Is there a runtime overhead associated with calling dynamically loaded
functions?

Walid.

On Mon, 20 Feb 2006, Alessandro Baretta wrote:

|***@pobox.com wrote:
|> Hello!
|>
|> Malc has very well explained the problem and its
|> solution. Just for the record and future documentation, I'd like to
|> quote from my message To Walid and Cristiano half a year ago:
|>
|> I guess some rare problems do actually occur; Murphy law is still in
|> force...
|
|I noticed your note at about the same time I received Malc's message. Actually,
|the problem is not rare at all in the AS/Xcaml. The Xcaml compiler might
|generate functions with indefinitely long signatures. The current upper bound is
|around 20 parameters. I patched Compilenv to generate all caml_apply and
|caml_curry function up to an arity of 30. This might become a parameter to the
|configure script.
|
|This patch, unluckily, does not and cannot settle the startup.s issue with
|dynlinking native code. I have also noticed in your note that dynlinked code has
|major restrictions: no new exceptions, no globals. (What are globals by the
|way?) This restrictions makes it impossible, in general, to use Natdynlink as a
|means to build a dynamic application server, as this requires the ability to
|dynlink libraries as needed, which must be entirely general. The dynamism might
|be restricted to the actual Xcaml scripts, which have are fairly trivial
|signature and usually misbehave.
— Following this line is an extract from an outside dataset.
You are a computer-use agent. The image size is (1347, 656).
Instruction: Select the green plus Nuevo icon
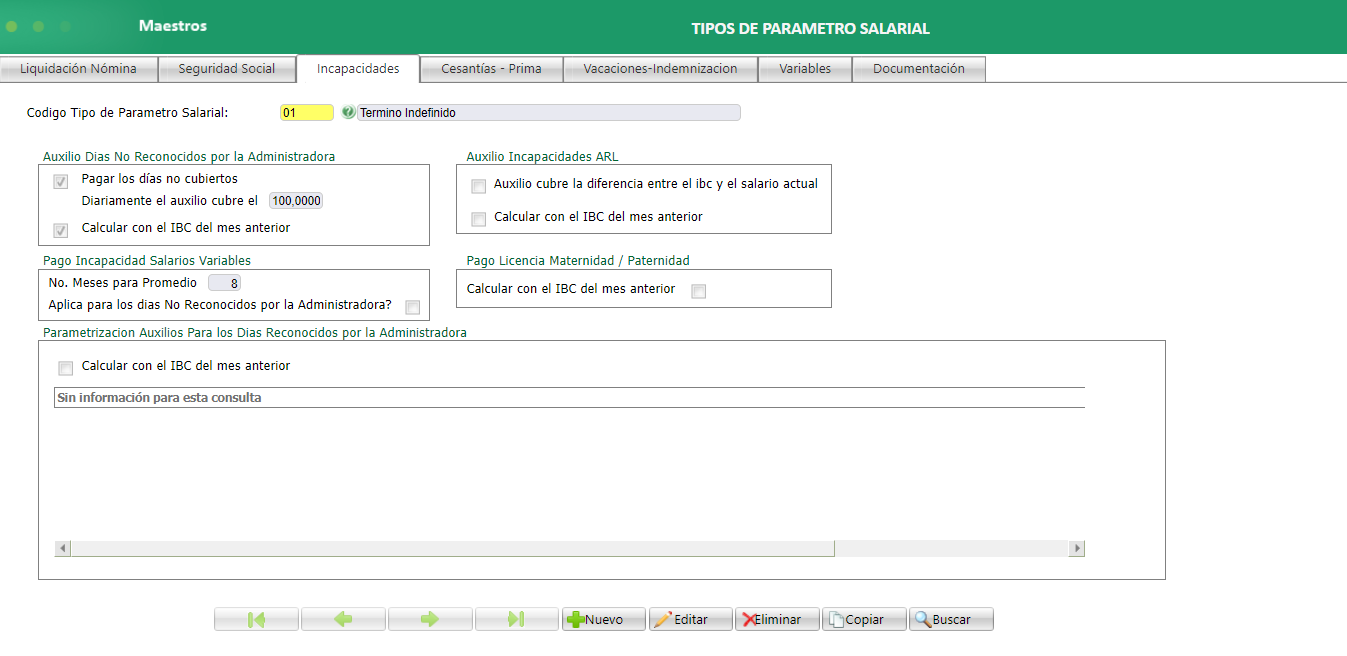tap(577, 618)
Yet, even in this scenario, I have not been
|able to eliminate the segfaults entirely.
|
|Any ideas?
|
|And, BTW, here's my latest patch.
|
|Alex
|
|--
|*********************************************************************
|
|Ing. Alessandro Baretta
|
|Studio Baretta
|http://studio.baretta.com/
|
|Consulenza Tecnologica e Ingegneria Industriale
|Technological Consulting and Industrial Engineering
|
|tel. +39 02 370 111 55
|fax. +39 02 370 111 54
|
|
|
|!DSPAM:43f98d28199598298612067!
|
Alessandro Baretta
2006-02-20 17:14:54 UTC
Permalink
Post by Walid Taha
Can you find a way to dynamically load these helper functions as well,
rather than have to depend on having a fixed number of them?
The point is that they are not even generated by ocamlopt unless ocamlopt sees
the cmxs using them at compile time. A priori, the only caml_applyN functions
ocamlopt always provides are caml_apply2 and caml_apply3. Obviously, most
modules and libraries contain functions whose arity is greater than 3; hence,
unless for every function in the shared object the executable happens to have at
least a function with same arity, we have an unresolved symbol at dynlink time.
This is why I force ocamlopt to generate all caml_applyN and caml_curryN_M
functions up to N=30.

An idea might to be generate the caml_applyN functions once and for all, and put
them all in a shared object, to be loaded before any other shared object
Post by Walid Taha
Is there a runtime overhead associated with calling dynamically loaded
functions?
Well, I suppose non local calls are always a bit more expensive than local ones.
You probably go through a pointer instead of jumping off of a constant symbol.
Also, shared objects are probably less friendly to hierarchical memory than
monolithic executables, on a single process benchmark. In a realistic situation
where different processes share the same "shared" objects, even the memory
bandwidth issue would be to the shared libraries' advantage.

Alex
Post by Walid Taha
Walid.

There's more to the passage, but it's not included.